• About this task: Turn the paragraph of the mortgage insurance page that begins "Ensuring the financial stability" into a short bulleted list that keeps its main facts.

Mortgage Insurance

Mortgage Insurance

Often there is much uncertainty for individuals about what would happen to their house if they were to suddenly pass away. Mortgage life insurance helps to protect your family against mortgage debt and ensure that they can continue living a normal life while grieving a devastating loss.

What is a Mortgage Life Insurance?


Mortgage life insurance (or mortgage protection insurance) is a policy that is used to pay off your mortgage in the event that you die if your family cannot continue your mortgage payments. When purchasing a first home or a new home, most banks will offer mortgage insurance before they will approve the mortgage loan from the financial institution. Many people are therefore unaware that you can purchase mortgage insurance from a bank or from a private insurance company. You are allowed to refuse mortgage insurance provided by the bank when offered and will therefore fill out several waivers and forms to verify your decision to decline said insurance. 

Is Mortgage Life Insurance Worth the Cost?


As with all types of insurance, there are always pros and cons to the different policies available. It is important to meet with an advisor and determine your personal situation when choosing the right policy for you.

Advantages of Mortgage Life Insurance


Ensuring the financial stability of your family and providing them with peace of mind is a main goal with mortgage life insurance. In the event of your unforeseen death, this policy will pay off your remaining mortgage to the bank in full. This also gives you peace of mind that your loan will be fully repaid and your family will not have to struggle to continue your mortgage payments during this hard time.
An additional benefit of mortgage life insurance is that there is minimal underwriting and typically universal coverage. Many financial institutions that provide basic mortgage insurance (not mortgage life insurance) practice post-claim underwriting. In the event that the insured dies and a claim is made, this is when the underwriting will be completed and determined whether or not the person was eligible for the insurance. At the inception of your mortgage life insurance policy you usually do not have to provide any medical information. This is a beneficiary life insurance policy for homeowners with serious pre-existing medical conditions that would eliminate them from normal life insurance policies.

Disadvantages of Mortgage Life Insurance


Mortgage life insurance premiums are typically at a fixed rate but the payout is fixed to your mortgage principle. Therefore as your mortgage decreases, the value of your policy decreases correspondingly. In other words, it is a deceasing benefit.

• Data provided:

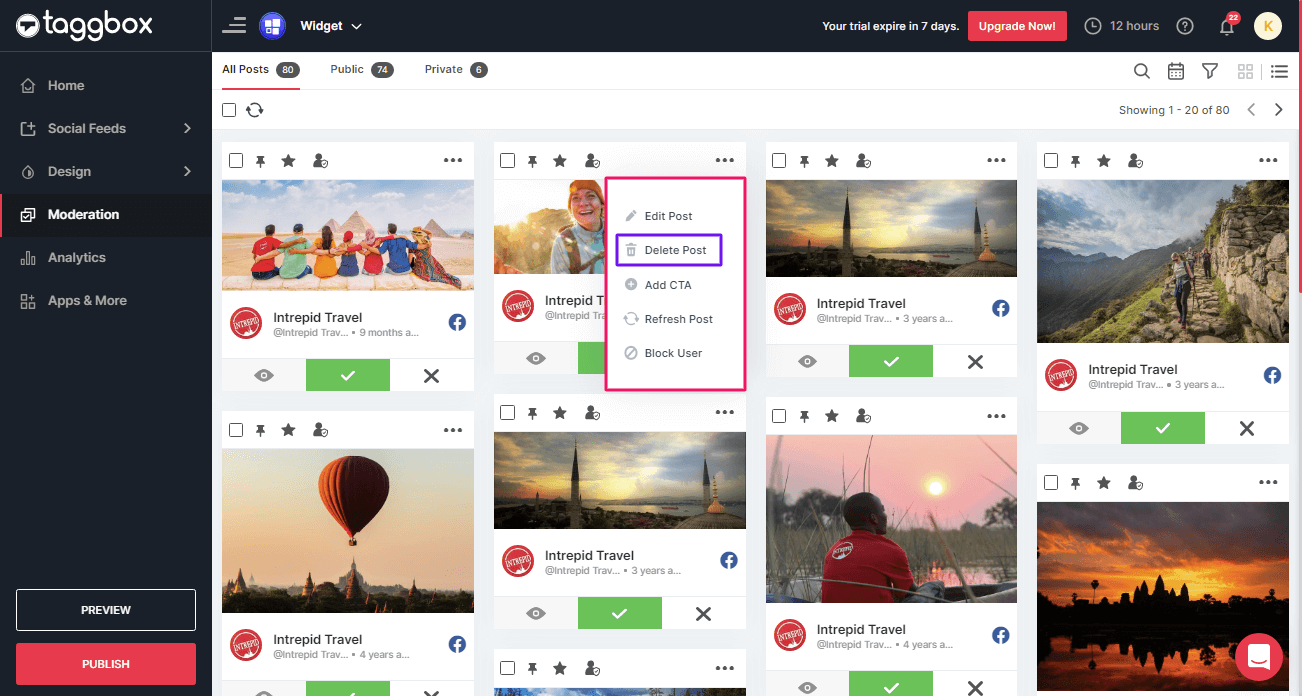Click the search magnifier icon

• Output for this exercise:
- A main goal of mortgage life insurance is to keep your family financially stable and give them peace of mind.
- If you die unexpectedly, the policy pays your remaining mortgage to the bank in full.
- You can be sure the loan will be fully repaid, so your family won't have to struggle with the payments during this hard time.